Answer. (1) The independence condition is unclear. We will make the assumption that the observations are independent, which we should report with any final results.
(2) The sample size is sufficiently large: $n=52\geq 30$ .
(3) The data distribution is not strongly skewed; it is approximately symmetric.

Example 2.9.12

The average sale price of the 52 Ebay auctions for Wii Mario Kart was $44.17 with a standard deviation of $4.15. Does this provide sufficient evidence to reject the null hypothesis in Exercise 2.9.10? Use a significance level of $\alpha=0.01$ .

Answer.

The hypotheses were set up and the conditions were checked in Exercises 2.9.10 and 2.9.11. The next step is to find the standard error of the sample mean and produce a sketch to help find the p-value.

\displaystyle SE_{\bar{x}}=s/\sqrt{n}=4.15/\sqrt{52}=0.5755

Because the alternative hypothesis says we are looking for a smaller mean, we shade the lower tail.

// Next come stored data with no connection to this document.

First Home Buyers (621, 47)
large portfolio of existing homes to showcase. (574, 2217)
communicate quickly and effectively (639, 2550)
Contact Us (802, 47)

We find this shaded area by using the Z score and pnorm: $Z=\frac{44.17-46.99}{0.5755}=-4.90$ , which has area pnorm(-4.90)= $\mathbb{P}(Z<-4.90)=0.0000004791833$ . The area is so small we cannot really see it on the picture. This lower tail area corresponds to the p-value.

Because the p-value is so small – specifically, smaller than $\alpha=0.01$ – this provides sufficiently strong evidence to reject the null hypothesis in favour of the alternative. The data provide statistically significant evidence that the average price on Ebay is lower than Amazon’s asking price.